_DIRECTIONS_
Repeat exactly the lines that run from the start of the records below to the line with "The height and", including both of those lines but not the pictures.

Extracted records:

____________________

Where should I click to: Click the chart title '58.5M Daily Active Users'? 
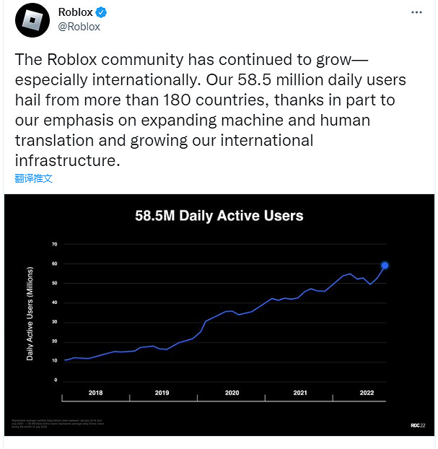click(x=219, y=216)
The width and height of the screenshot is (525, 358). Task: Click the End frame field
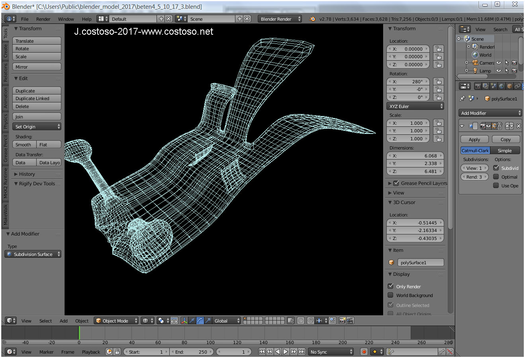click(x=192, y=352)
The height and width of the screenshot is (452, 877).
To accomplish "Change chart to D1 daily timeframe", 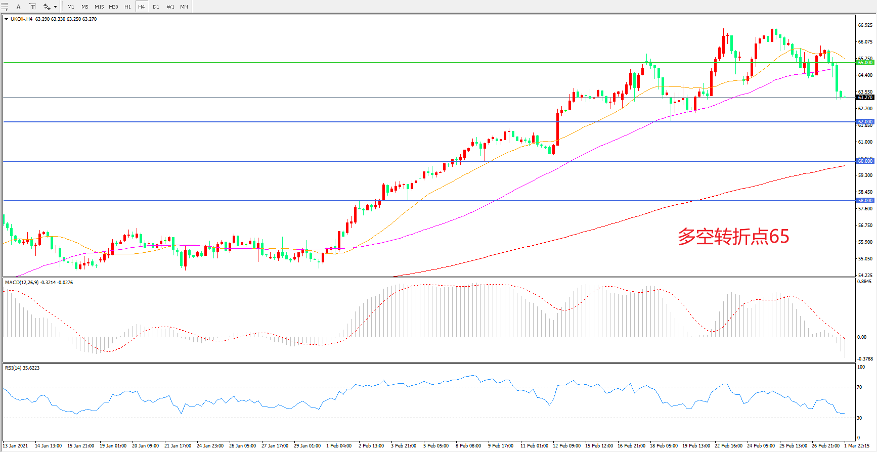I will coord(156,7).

____________________

_RESULT OF THE TASK_
Where should I click to: Click the chart title '58.5M Daily Active Users'? 
click(x=219, y=216)
The width and height of the screenshot is (525, 358). Task: Click the End frame field
click(x=192, y=352)
The height and width of the screenshot is (452, 877).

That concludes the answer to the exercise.